The GREEN Paradigm: Coming to a City Near You!

Moving to a green eco-friendly paradigm has become an important aspect in construction and building industries. As citizens of this planet, we have an inherited obligation to care and nurture the world we live in. Helping protect what many citizens want to keep: clean air, water, decreased pollution and healthy food, the United States Green Building Council (USGBC) is a non-profit organization dedicated to maintaining, restoring and enhancing the quality of this planet’s air, water and land.

Green building can and must be available to all people. They strive to produce changes on many levels including: 1) Helping citizens and homeowners to live green 2) Help business, farmers and health providers sustain eco-friendly practices. This will lead to a better quality of life not only for the country, but around the world.

Highly regarded throughout the 20th century, asbestos was considered the pinnacle of building materials, posing many intrinsic qualities that manufacturers loved.
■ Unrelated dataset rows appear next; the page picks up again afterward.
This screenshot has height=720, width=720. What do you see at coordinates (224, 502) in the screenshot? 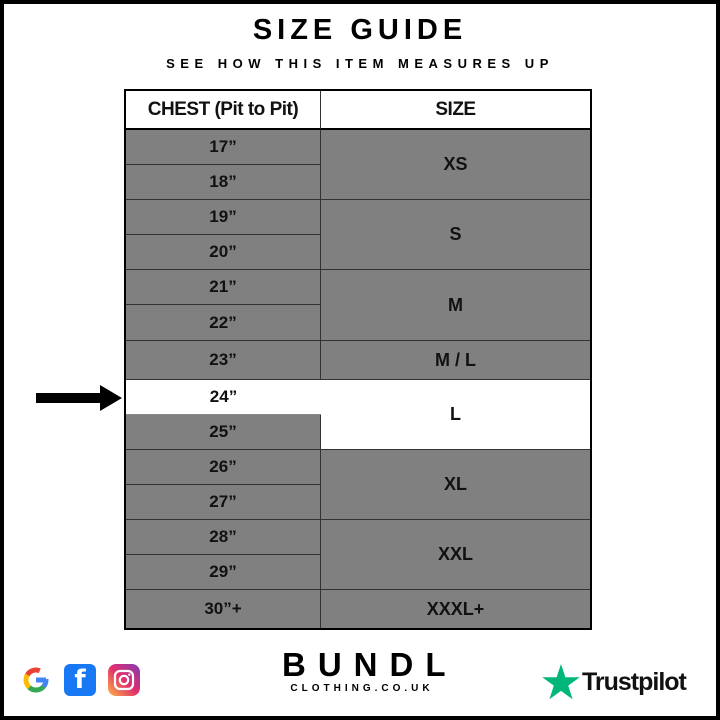
I see `chest-cell: 27”` at bounding box center [224, 502].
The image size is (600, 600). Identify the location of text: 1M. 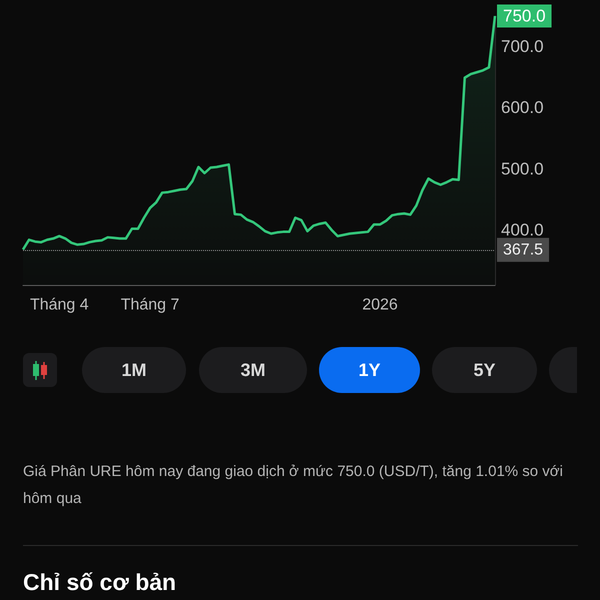
(134, 370).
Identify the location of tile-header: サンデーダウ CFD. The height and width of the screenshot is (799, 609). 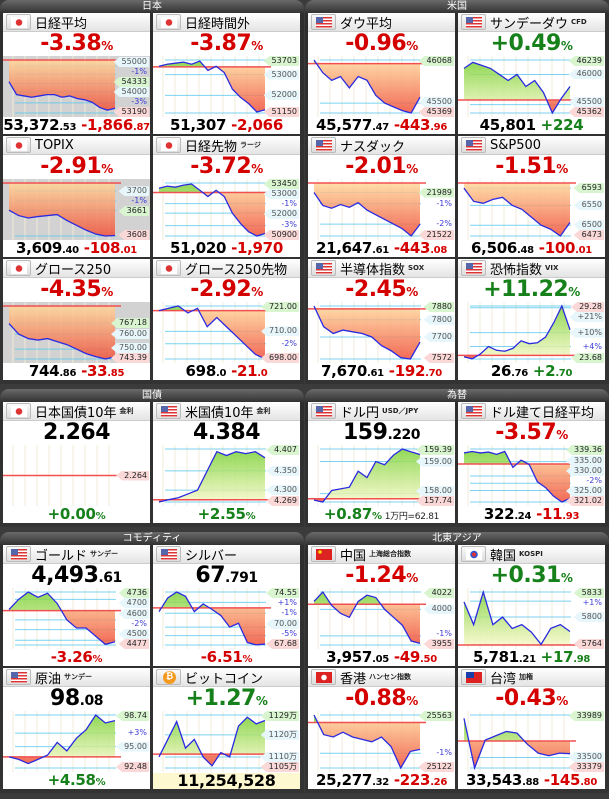
(532, 22).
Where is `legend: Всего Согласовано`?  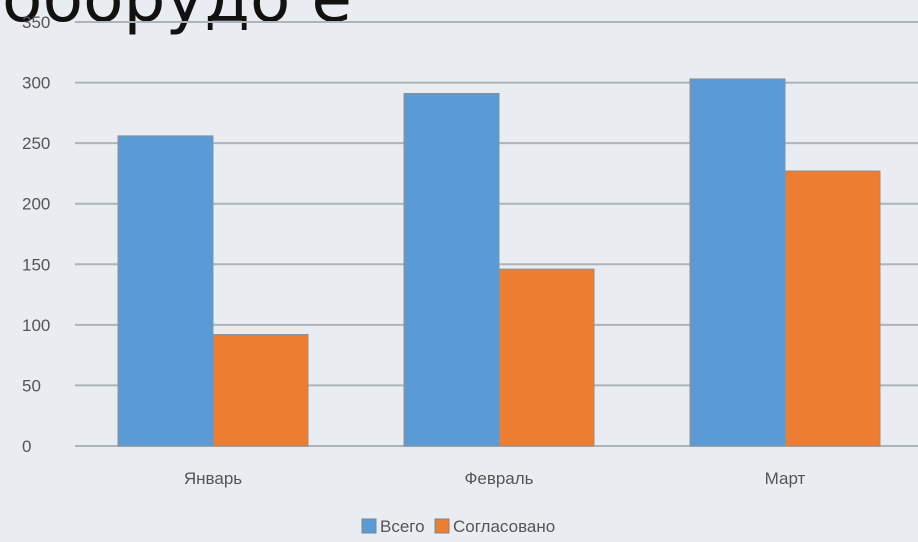 legend: Всего Согласовано is located at coordinates (458, 526).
It’s fire resistant, durable and versatile components made it sought out by many industries. Asbestos was used in industrial products such as insulation, piping, roofing and flooring products. Many homes, buildings and public facilities constructed prior to 1980 may still be harboring asbestos and other toxic materials. There are now many green alternatives that replace the need for asbestos and can even reduce annual energy costs.

Conducting a study in 2003, the United States Green Building Council reported a savings of $50 to $65 for green constructed buildings. The use of recycled building materials such as cotton fiber, lcynene foam and cellulose can provide significant dividends for home owners. Cotton fiber is becoming a favorite insulation method. Made from recycled batted material, it is then treated to be fireproof. Water based spray polyurethane foam, lcynene, is a healthy insulation which contains no toxic components.

The “building green” philosophy is evolving to be more than a trend. Builders and investors are recognizing that eco-friendly construction provides not only long-term positive environmental benefits but also financial payoffs as well. These new environmentally-sustainable alternatives create healthier, quieter and more energy efficient homes in the 21st century.